HIV drugs should be initiated earlier, says UN


The UN's World Health Organisation (WHO) on Monday issued the first overhaul of its guidelines on HIV drugs in four years, saying the therapy now saving more than five million lives should be initiated at an earlier stage of infection.

A phonebook-sized volume issued at the International AIDS Conference in Vienna confirmed and amplified a key recommendation made by the UN agency last year about earlier use of antiretroviral therapy (ART).

The 156-page report highlighted the leading role played by the famous drug "cocktail" in fighting the human immunodeficiency virus (HIV) which causes AIDS.
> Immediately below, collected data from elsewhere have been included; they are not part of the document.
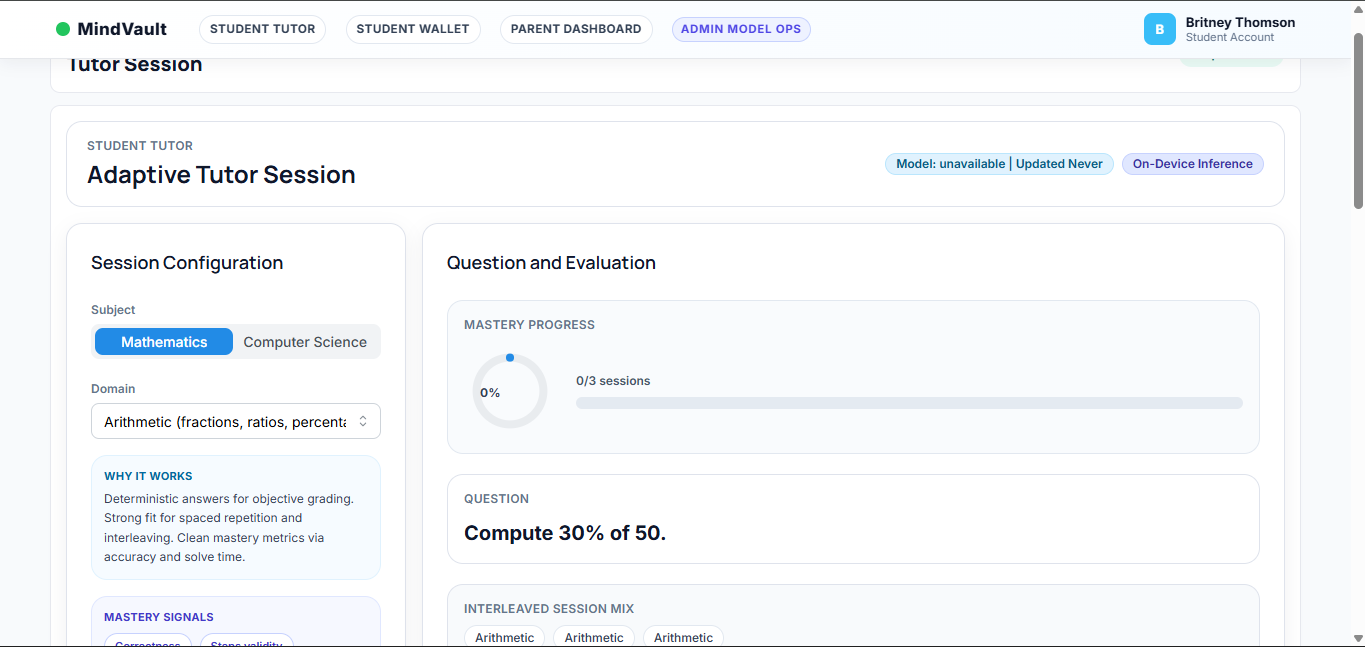This screenshot has height=647, width=1365.
Task: Switch subject to Computer Science
Action: 305,342
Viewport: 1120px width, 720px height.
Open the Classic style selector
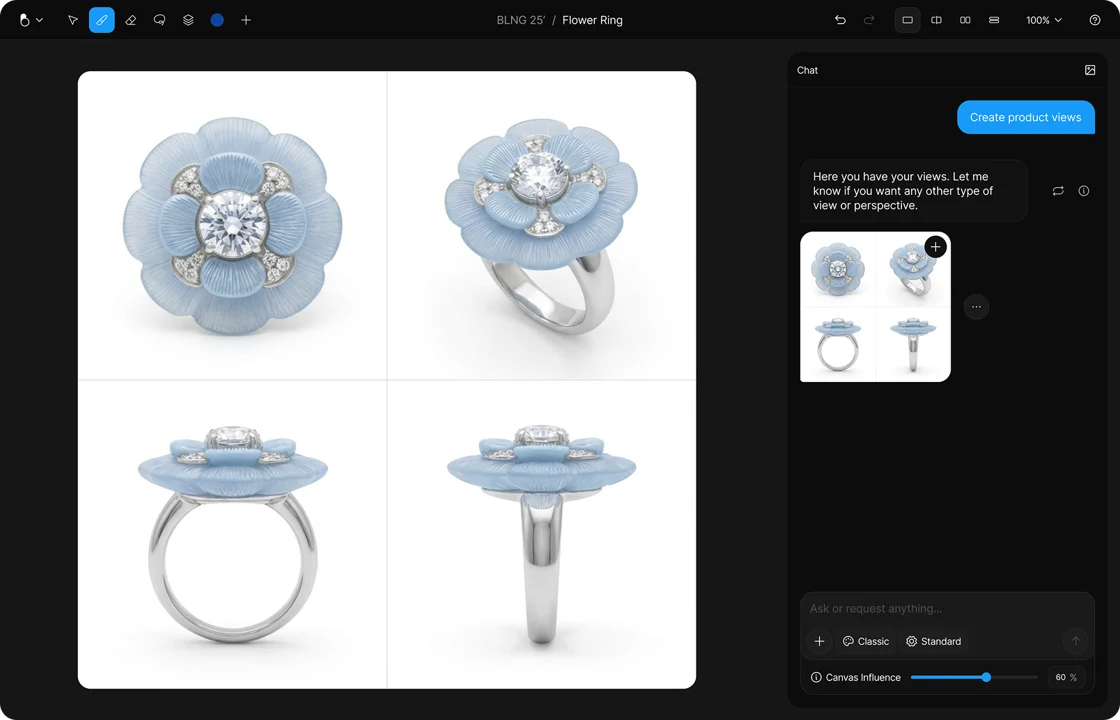click(x=866, y=641)
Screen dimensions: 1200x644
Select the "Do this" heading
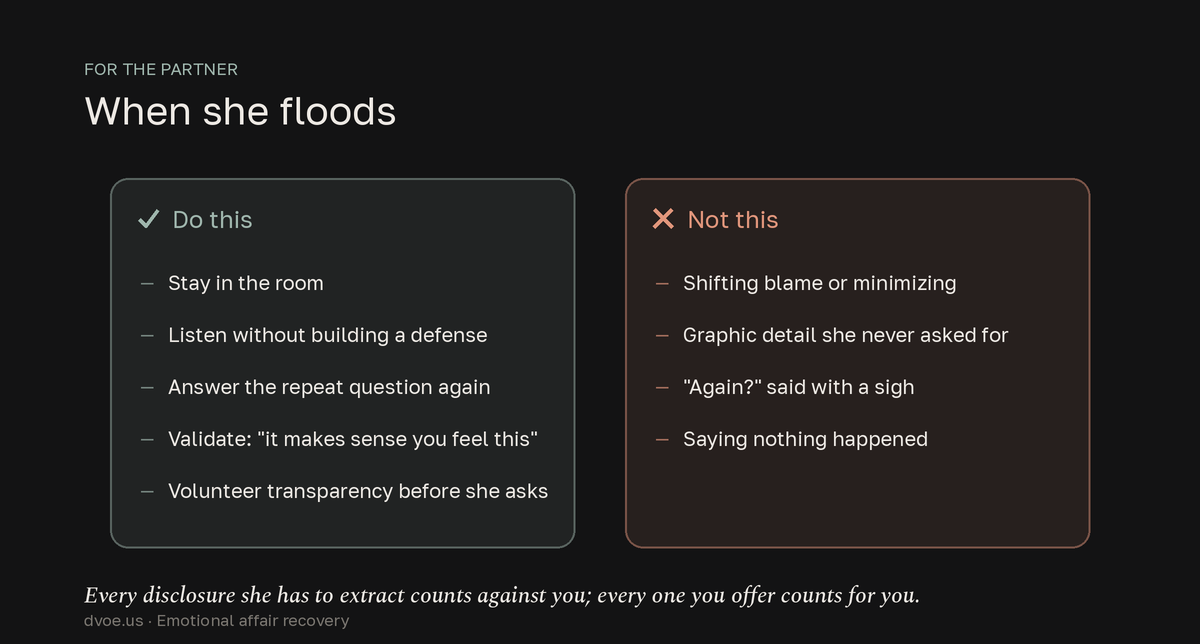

The combination therapy, which was first introduced in 1996 but initially restricted to rich countries because of its then high cost, reached 5.2 million people in 2009, an increase of 1.2 million over 2008, the report said.

At least 4.3 million other poor, badly-infected people still need access to the treatment, according to a 2008 count.

In 2006, the WHO advised drug initiation when the tally CD4 cells -- the key immune cells targeted by HIV -- reached 200 cells or less per microlitre of blood, a stage that meant a patient's immune system had already been badly weakened by the virus.

In 2009, citing evidence about the drugs' effectiveness and safety, the agency raised the figure to 350 CD4 cells per microlitre of blood, which thus means at an earlier stage of infection.

This recommendation is spelled out in the new report, along with many other guidelines on drug use, including second-line therapy if a first course of treatment fails.

"All adolescents and adults including pregnant women with HIV infection and CD4 counts of 350 cells/mm3, should start ART, regardless of the presence or absence of clinical symptoms," said the report.

"Those with severe or advanced clinical disease (WHO clinical stage three or four) should start ART irrespective of their CD4 cell count."

First-line therapy should consist of a simplified, low-toxicity regimen of drugs aimed at key enzymes that help the virus to replicate in CD4 cells, the WHO said.

The combination should comprise one non-nucleoside reverse transcriptase inhibitor (NNRTI) and two nucleoside reverse transcriptase inhibitor (NRTIs), one of which should be zidovudine (AZT) or tenofovir (TDF).

"Countries should take steps to progressively reduce the use of stavudine (d4T) in first-line regimens because of its well-recognized toxicities," the WHO cautioned.

The UN's recommendation of 350 CD4 cells per microlitre of blood compares with advice of 500 CD4 cells, or below, issued on Sunday by a separate panel just before the six-day 18th International AIDS Conference began.

The threshold, proposed by the US branch of the International AIDS Society (IAS), is applicable mainly to rich countries that have the budget and infrastructure for treating people earlier, the panel said.

ART can reduce levels of HIV to below detectable levels, although does not eradicate the pathogen completely, and for many patients carries toxic side effects, ranging from nausea and cramps to redistribution of fat around the body.

The longer-term impacts of this powerful therapy are also not fully known.

Guideline revisions have an enormous impact, both for new patients and health budgets.

Earlier initiation means that people will be exposed longer -- about one or two years more, said the report -- to ART's side effects and the risk of viral resistance.

The new report, Antiretroviral Therapy for HIV infection in Adults and Adolescents: Recommendations for a Public Health Approach, will be next updated in 2012, the agency said.

At least 25 million people have died of acquired immune deficiency syndrome (AIDS) since the disease first came to light in 1981.

At the end of 2008, more than 33 million people had HIV, and 2.7 million people that year became infected, according to UNAIDS.